Что сделать
(A) Куда говорящий собирается поехать весной, судя по отрывку из «Истории Консульства и Империи»?
(B) Перескажите отрывок из «Истории Консульства и Империи» в двух предложениях.
(C) Допишите продолжение отрывка из «Истории Консульства и Империи» после его последней фразы.

Отрывок
_ _ _ _ _ _ _

История Консульства и Империи. Книга II. Империя. Том 2 - Луи Адольф Тьер
Я желаю, чтобы моя близость с Наполеоном была всецелой, и для этого выбрал Толстого. Если он не подходит, пусть меня предупредят, и я вышлю другого человека, ибо хочу предупредить любые неясности. Когда мы разделены расстоянием и не можем видеться, легко может зародиться недоверие. Пусть при первом же сомнении или первом же неприятном впечатлении он мне напишет или передаст словечко через вас или же через иного доверенного человека, и всё разъяснится. Я обещаю ему полную открытость и ожидаю того же с его стороны. О, если бы мы могли видеться, как в Тильзите, каждый день, в любое время! Но теперь мы так далеки друг от друга… Однако я надеюсь вскоре его посетить. Весной я еду в Париж. Но пока нам нужно стараться договариваться через посредника и прийти, по возможности, к полному доверию. Я сам делаю что могу, но здесь у меня нет такого влияния, как у Наполеона в Париже.
Видите ли, моя страна удивлена столь резкими переменами. Она страшится бед, которых Англия может наделать в отношении ее коммерции, она сердита на вас за ваши победы. Ее интересы должны быть удовлетворены, а чувства успокоены. Присылайте к нам французских коммерсантов, закупайте у нас морское снаряжение и наши товары, а мы станем покупать парижские товары: восстановление торговли положит конец тревогам высших классов об их доходах. Но главное, помогите мне покорить всю нацию, сделав что-нибудь ради справедливых притязаний России. Ваш господин, несомненно, говорил вам о том, что произошло в Тильзите…»

_ _ _ _ _ _ _

Приложенные строки
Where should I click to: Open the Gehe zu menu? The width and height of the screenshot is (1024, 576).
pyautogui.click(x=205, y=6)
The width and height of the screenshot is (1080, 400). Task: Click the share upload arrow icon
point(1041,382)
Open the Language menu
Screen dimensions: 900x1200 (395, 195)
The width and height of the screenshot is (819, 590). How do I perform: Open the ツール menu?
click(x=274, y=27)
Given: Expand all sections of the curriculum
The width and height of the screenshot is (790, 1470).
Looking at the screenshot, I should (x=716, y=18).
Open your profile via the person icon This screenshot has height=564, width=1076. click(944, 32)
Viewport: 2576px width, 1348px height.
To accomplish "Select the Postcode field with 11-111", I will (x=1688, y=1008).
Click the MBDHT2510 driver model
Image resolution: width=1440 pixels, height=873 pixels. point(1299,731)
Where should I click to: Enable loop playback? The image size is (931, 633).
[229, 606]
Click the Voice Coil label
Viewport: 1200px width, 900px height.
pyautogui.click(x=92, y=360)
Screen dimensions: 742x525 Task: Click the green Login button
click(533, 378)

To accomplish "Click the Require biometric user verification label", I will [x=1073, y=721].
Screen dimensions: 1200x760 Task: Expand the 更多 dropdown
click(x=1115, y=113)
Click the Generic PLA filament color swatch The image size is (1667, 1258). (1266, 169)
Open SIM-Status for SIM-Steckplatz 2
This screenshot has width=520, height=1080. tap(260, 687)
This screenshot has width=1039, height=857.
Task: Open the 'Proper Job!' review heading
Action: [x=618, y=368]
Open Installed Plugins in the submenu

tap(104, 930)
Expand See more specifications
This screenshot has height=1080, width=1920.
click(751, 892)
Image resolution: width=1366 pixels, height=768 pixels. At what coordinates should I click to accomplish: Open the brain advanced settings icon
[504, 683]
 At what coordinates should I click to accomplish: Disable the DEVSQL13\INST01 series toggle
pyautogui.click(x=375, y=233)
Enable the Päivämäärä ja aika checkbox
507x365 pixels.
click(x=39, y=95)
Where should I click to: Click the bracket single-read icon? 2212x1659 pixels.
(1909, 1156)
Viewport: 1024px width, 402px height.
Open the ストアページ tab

_ _ _ _ _ _ _

Ожидаемые ответы
(A) В Париж.

(B) Говорящий объясняет, что выбрал Толстого ради полного доверия с Наполеоном, просит при любом сомнении сразу писать ему, обещает открытость и надеется весной приехать в Париж. Он говорит, что его страна встревожена резкими переменами и боится вреда своей торговле от Англии, предлагает наладить торговлю с Францией и просит сделать что-нибудь ради справедливых притязаний России.

(C)
Тут император выказал любопытство и беспокойство. Ему не терпелось открыться генералу Савари насчет того, что больше всего его интересовало, и в то же время он опасался проявить несдержанность, излив душу тому, кто не посвящен в суть дела. Между тем у него была новая причина искать объяснения с представителем Наполеона. Вследствие французского посредничества русские только что подписали с турками перемирие, которое оговаривало возвращение им кораблей, захваченных адмиралом Сенявиным, прекращение военных действий до весны и, наконец, вывод войск с берегов Дуная. По существу, только последнее условие и беспокоило императора Александра, но он не хотел в этом признаваться и сетовал на перемирие в целом, которое приписывал недружественному вмешательству французского посланника.
«Я и не думал о дунайских провинциях, – сказал он генералу Савари, – но ваш император, получив в Тильзите известие о падении Селима, воскликнул: Ничего не поделаешь с этими варварами! Провидение освободило меня от обязательств перед ними; так давайте договоримся за их счет!.. И я ступил на этот путь, – продолжал император Александр, – и Румянцев вместе со мною. За нами последовала нация. Финляндия, куда вы меня толкаете, – это пустыня, обладание которой не улыбается никому и которую к тому же надо отбирать у прежнего союзника, родственника, посредством рода отступничества, которое задевает национальную порядочность и доставляет поводы врагам альянса. Поэтому нужно поискать в другом месте более привлекательные причины нашей внезапной перемены. Скажите всё это императору Наполеону, убедите его, что меня гораздо менее воодушевляет желание завладеть еще одной провинцией, нежели желание сделать прочным и приятным для моей нации альянс, от которого я ожидаю великих дел…»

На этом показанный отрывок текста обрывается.